Pumpkin Chocolate Chip Hummus
This recipe was updated October 2016 with new photos but it’s the same great recipe!
It’s October 1st! Dare I say the best month of fall is here. Would you agree?
If I could celebrate my birthday twice a year, I would choose to also celebrate it in October. I think I’d pick October so I could throw a huge birthday bash all themed around october and halloween goodies.
In my mind October is just too awesome of a month to only celebrate once on October 31st. So we’re going to celebrate today, October 1st, because it’s the first day of the best month.
Some of you may think I’m a weirdo being so excited about October, but I mentioned on Monday that I have been holding off posting pumpkin recipes until October.
Outside of the blog, we’ve been celebrating fall and all things pumpkin for a couple of weeks, making batches of pumpkin bread, collecting fall leaves, and indulging in the famous pumpkin spice latte.

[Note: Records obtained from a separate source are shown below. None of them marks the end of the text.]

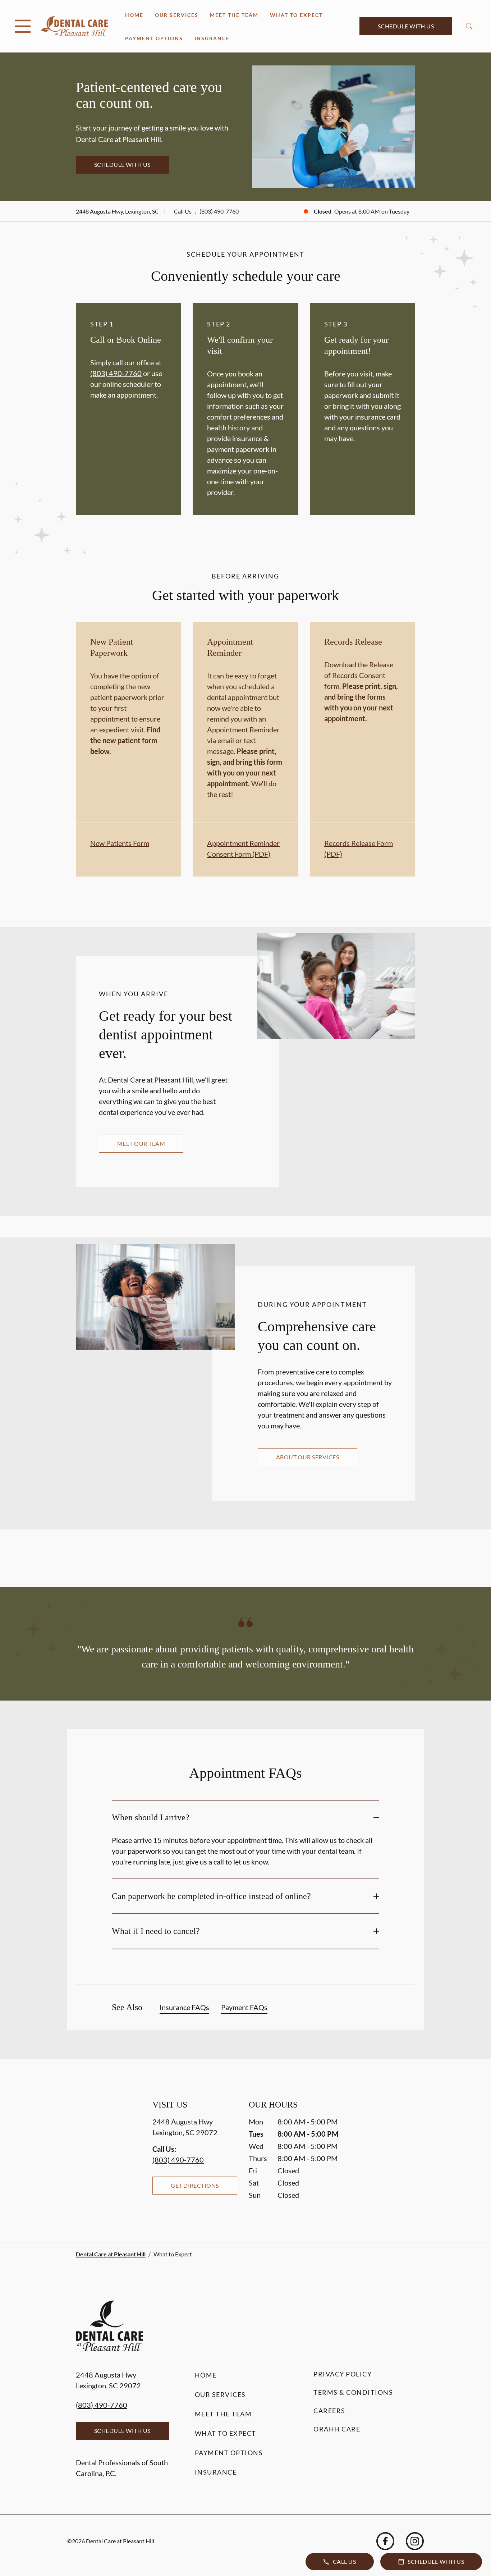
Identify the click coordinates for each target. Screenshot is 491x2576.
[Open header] (23, 26)
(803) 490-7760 (219, 211)
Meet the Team (234, 15)
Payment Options (154, 38)
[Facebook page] (385, 2541)
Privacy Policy (342, 2374)
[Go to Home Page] (74, 26)
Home (134, 15)
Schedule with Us (406, 26)
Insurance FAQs (184, 2007)
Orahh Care (336, 2429)
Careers (329, 2411)
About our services (307, 1457)
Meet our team (141, 1143)
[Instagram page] (415, 2541)
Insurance (212, 38)
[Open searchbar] (469, 26)
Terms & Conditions (353, 2392)
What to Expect (296, 15)
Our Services (176, 15)
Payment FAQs (244, 2007)
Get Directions (195, 2185)
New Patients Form (119, 843)
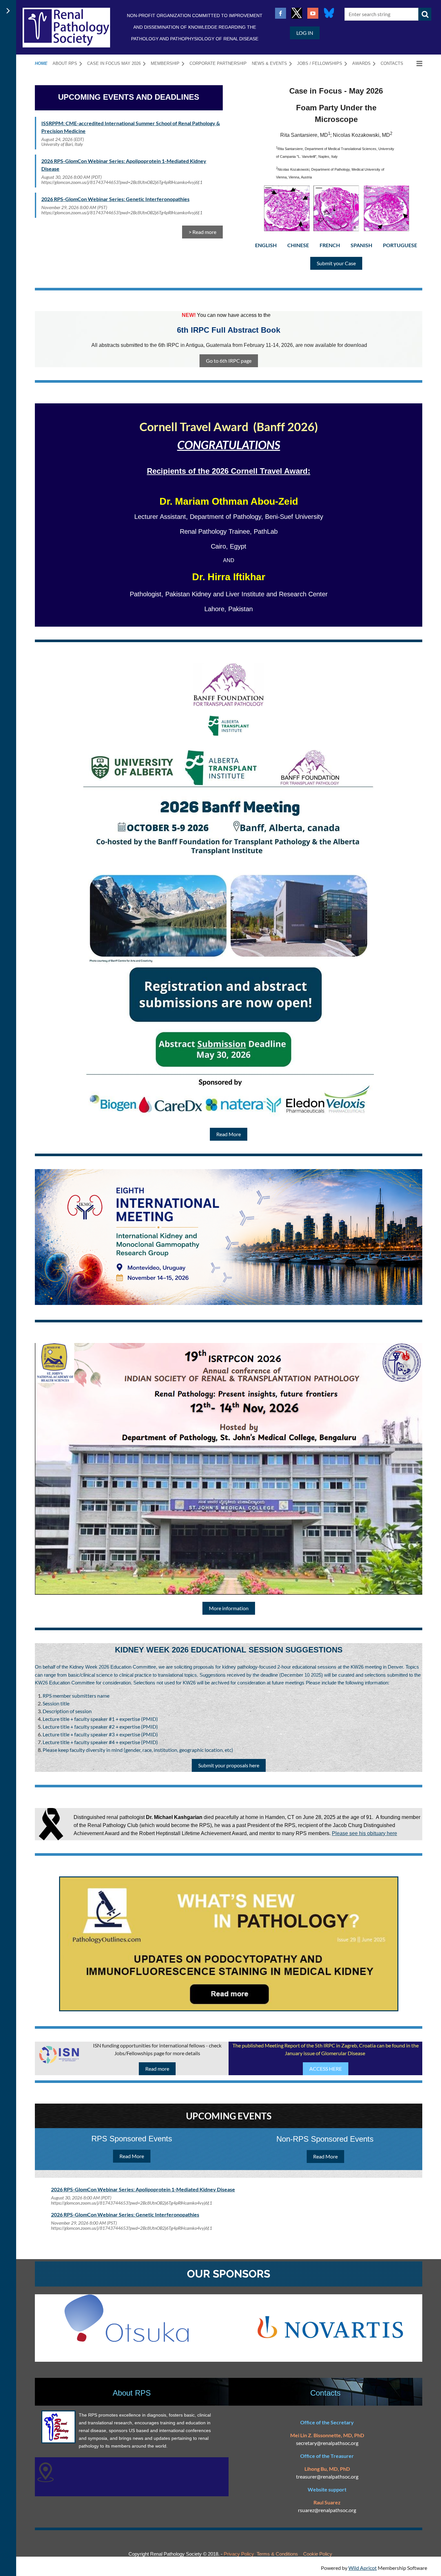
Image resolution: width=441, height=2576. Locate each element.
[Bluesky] (328, 13)
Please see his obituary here (364, 1833)
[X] (296, 13)
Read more (157, 2069)
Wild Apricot (362, 2568)
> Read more (202, 232)
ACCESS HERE (325, 2069)
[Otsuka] (127, 2340)
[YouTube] (312, 13)
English (266, 245)
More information (229, 1608)
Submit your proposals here (228, 1765)
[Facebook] (280, 13)
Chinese (298, 245)
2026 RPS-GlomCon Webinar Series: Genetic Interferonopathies (115, 199)
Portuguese (400, 245)
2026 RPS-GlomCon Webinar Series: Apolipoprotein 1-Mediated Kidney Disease (143, 2189)
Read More (228, 1134)
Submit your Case (336, 263)
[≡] (415, 63)
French (330, 245)
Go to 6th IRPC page (228, 361)
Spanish (361, 245)
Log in (304, 33)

It’s been hard to hold off sharing pumpkin recipes with you all and now that it’s the first day of October and we’re jumping head first into the pumpkin patch and will be sharing a lot of pumpkin recipes and fun halloween themed goodies.
Pumpkin recipe #1 for this fall season — Pumpkin Chocolate Chip Hummus!!!
If you’re like my husband Ryan, you might be having a hard time wrapping your head around the idea of a sweet hummus.
But it’s a real thing and it’s still made with garbanzo beans, so technically it’s a hummus.
Here’s the good news for you and me, it’s healthier! If you want something sweet to spread on your crackers, cookies, or pretzels, skip the frosting which is loaded with sugar and calories and make this fun pumpkin hummus!
Of course I added a good measure of mini chocolate chips and a little bit of chocolate sauce, I have sweet TEETH after all.
Whip up a batch of pumpkin hummus and make it the way you want (with or without the added chocolate goodness!)
- 1, 15 oz, can garbanzo beans, drained
- 3/4 cup pumpkin puree
- 2 tbsp brown sugar
- 2 tbsp cocoa powder
- 1 tsp pumpkin pie spice
- 1 tbsp olive oil + more to get the right consistency
- 1/4 cup mini chocolate chips
- chocolate sauce for topping the hummus, optional
- In a food processor, combine the garbanzo beans, pumpkin puree, brown sugar, cocoa powder, pumpkin pie spice, and olive oil. Puree the mixture, adding more olive oil to get your desired consistency.
- Transfer the hummus to a bowl and mix in the mini chocolate chips. Top with chocolate sauce if desired.
- Serve with wafer cookies, graham crackers, or pretzels.